■ **TASK DETAILS**:
Please tally how many lines of the material below include the word "will", giving only the number.

═════ DATA SHOWN

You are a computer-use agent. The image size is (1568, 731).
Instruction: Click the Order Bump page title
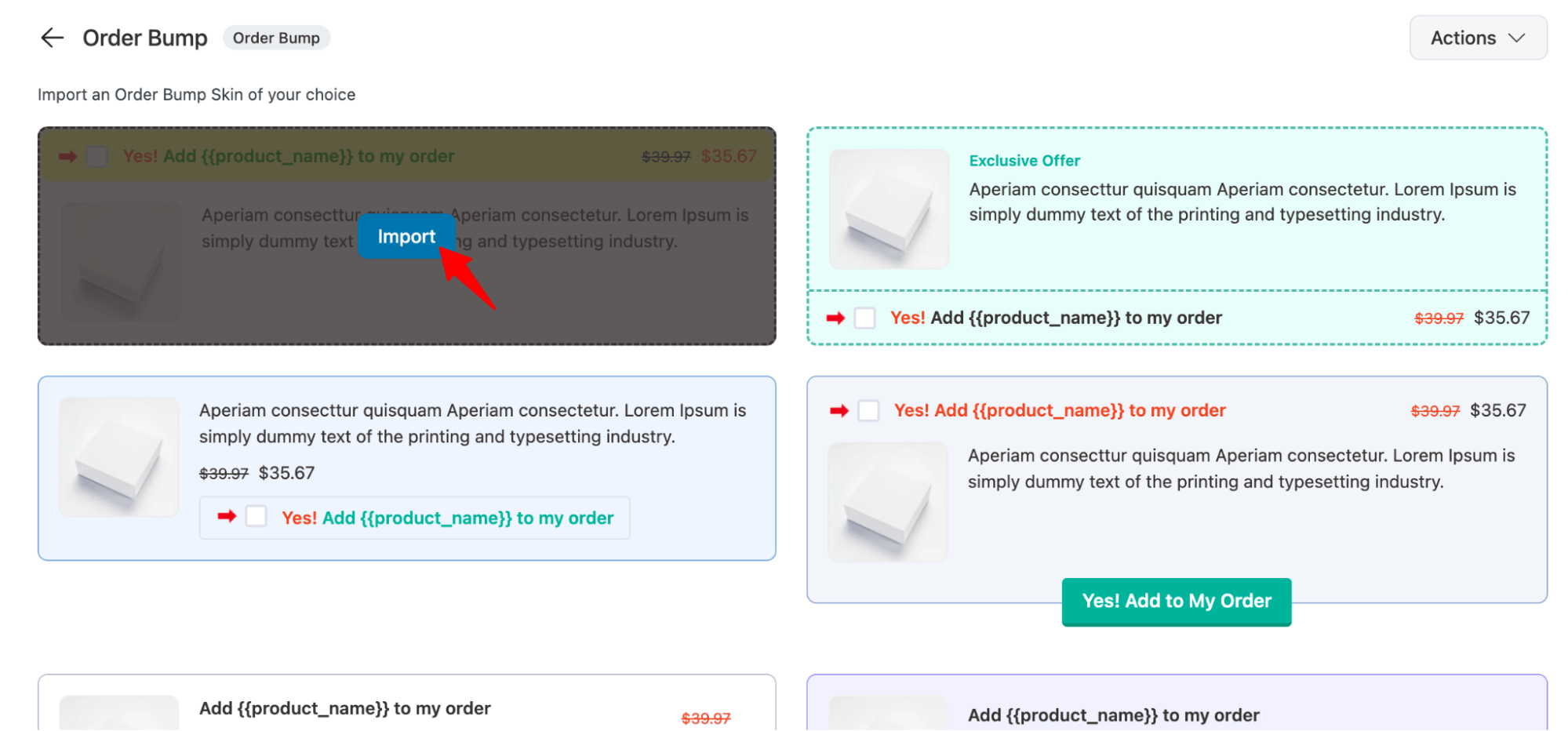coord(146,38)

══════════
═════ DATA SHOWN

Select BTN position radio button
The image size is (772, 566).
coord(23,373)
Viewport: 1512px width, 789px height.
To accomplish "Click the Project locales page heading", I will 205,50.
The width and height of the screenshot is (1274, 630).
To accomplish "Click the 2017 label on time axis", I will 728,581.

══════════
═════ DATA SHOWN

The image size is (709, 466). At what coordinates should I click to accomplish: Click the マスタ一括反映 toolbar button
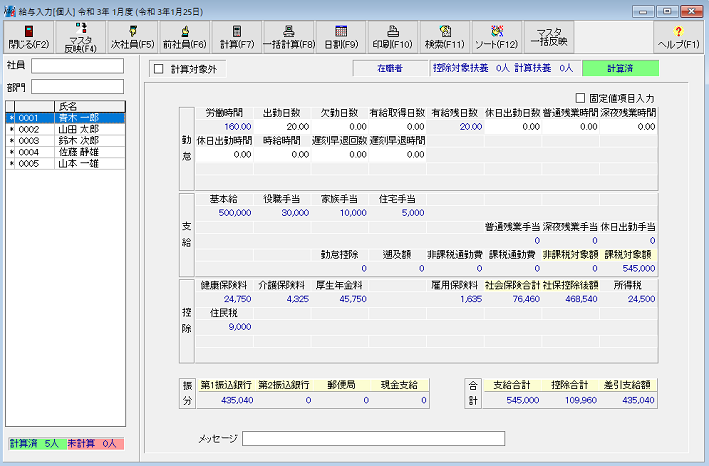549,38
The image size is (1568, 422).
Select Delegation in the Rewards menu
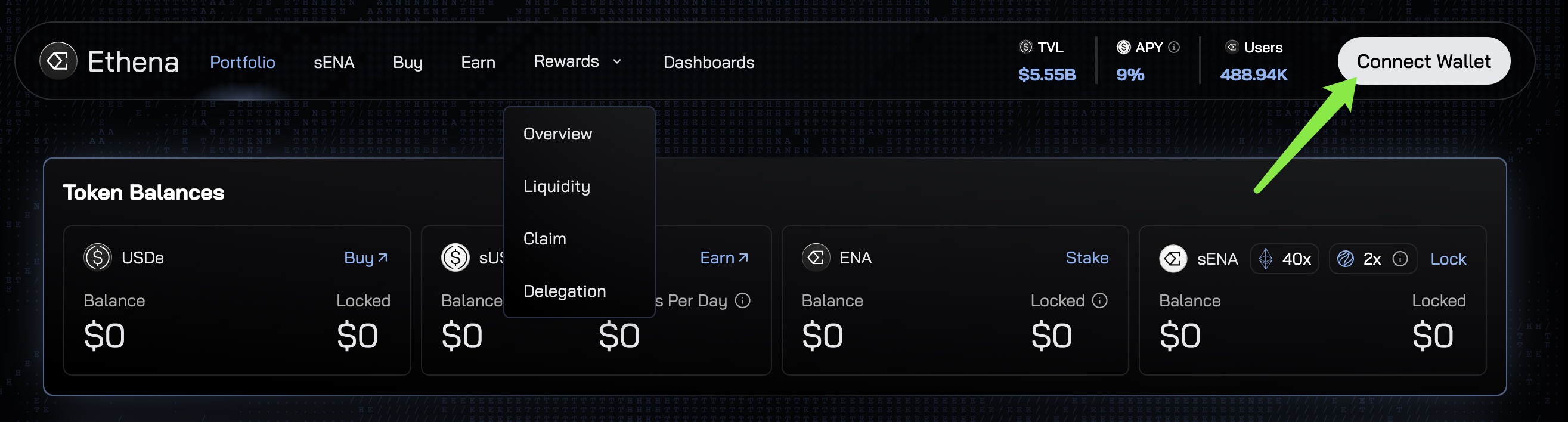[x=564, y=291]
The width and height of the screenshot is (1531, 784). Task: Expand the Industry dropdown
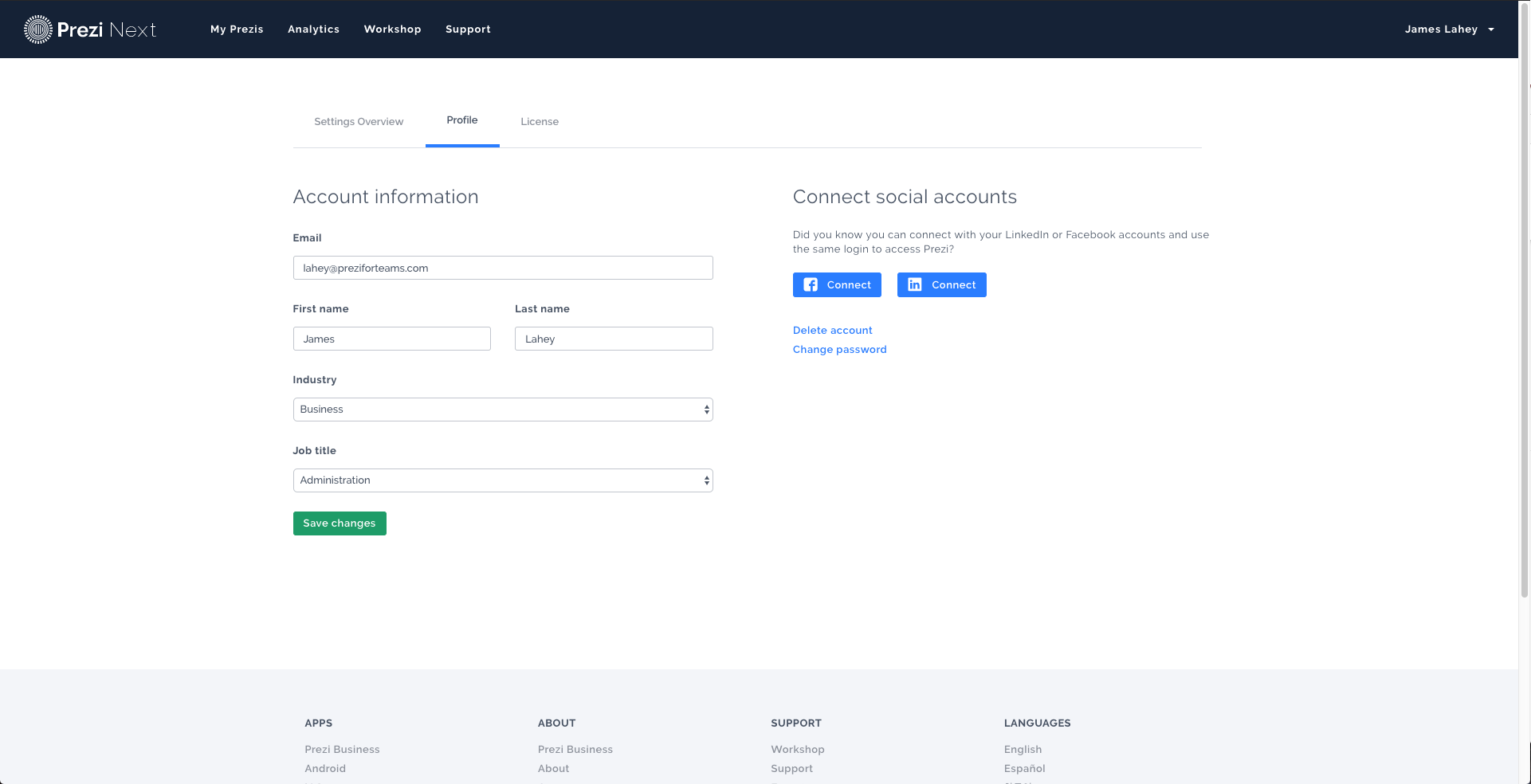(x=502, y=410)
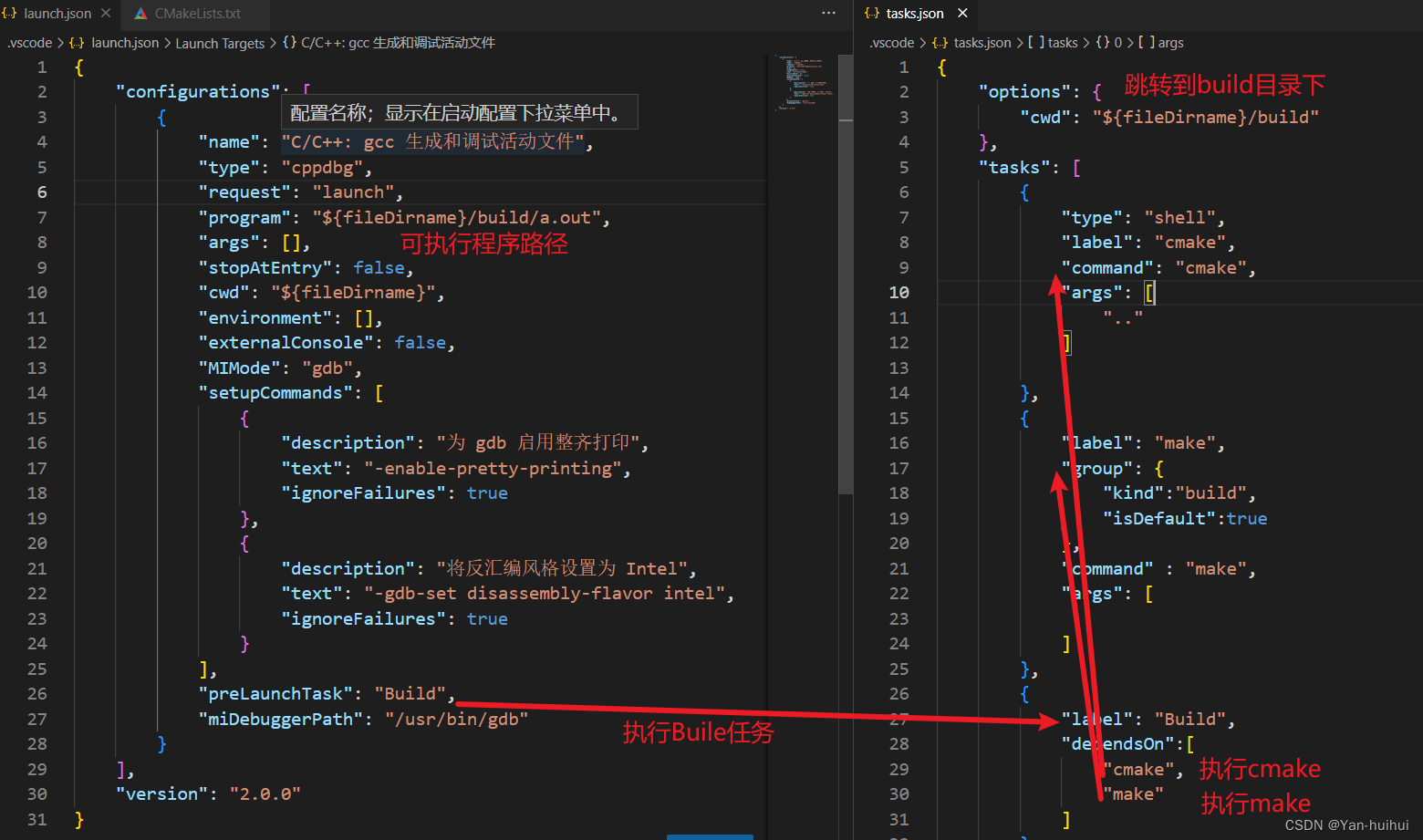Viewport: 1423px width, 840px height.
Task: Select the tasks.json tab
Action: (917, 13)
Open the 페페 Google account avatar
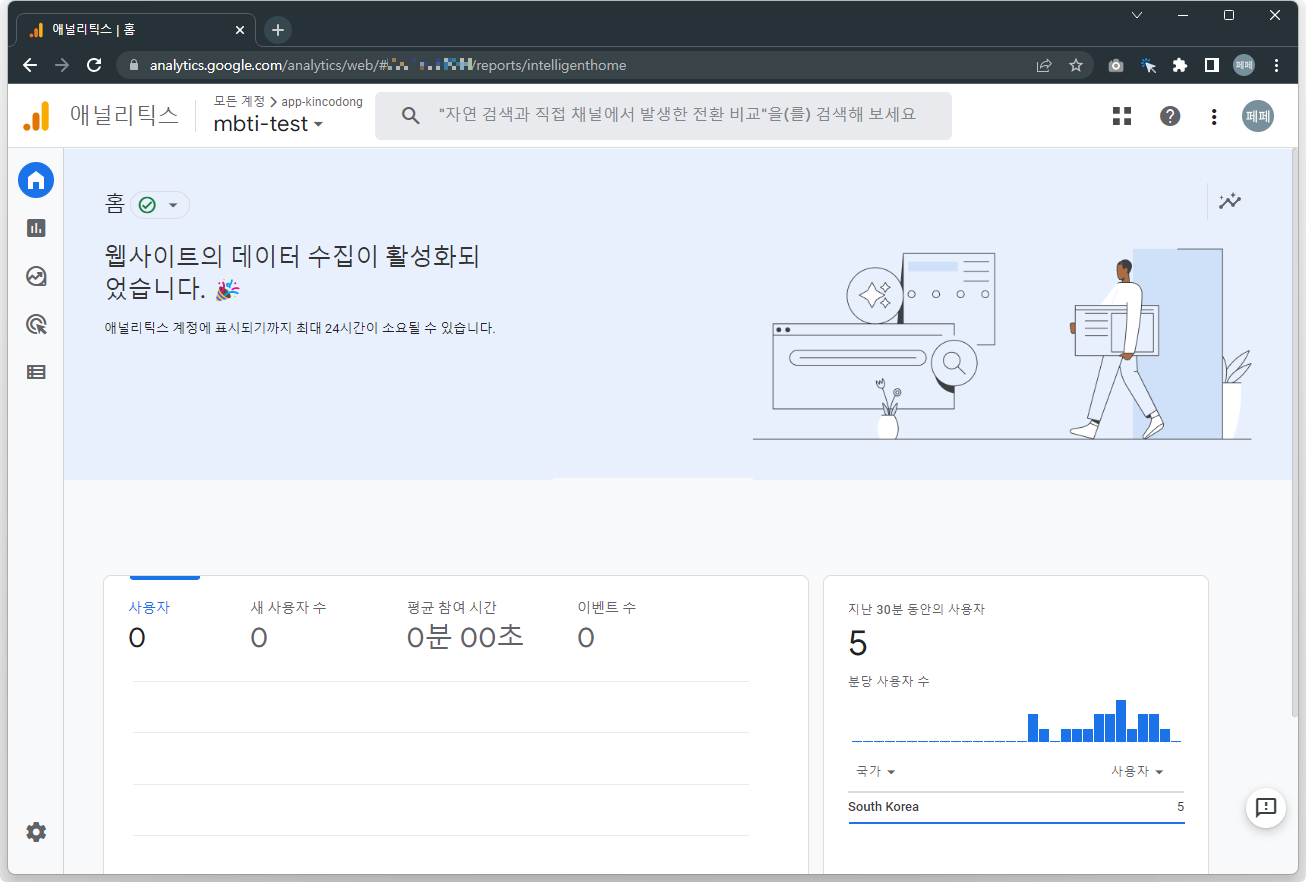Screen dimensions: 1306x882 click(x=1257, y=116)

══════════

■ **ANSWER SECTION**:
2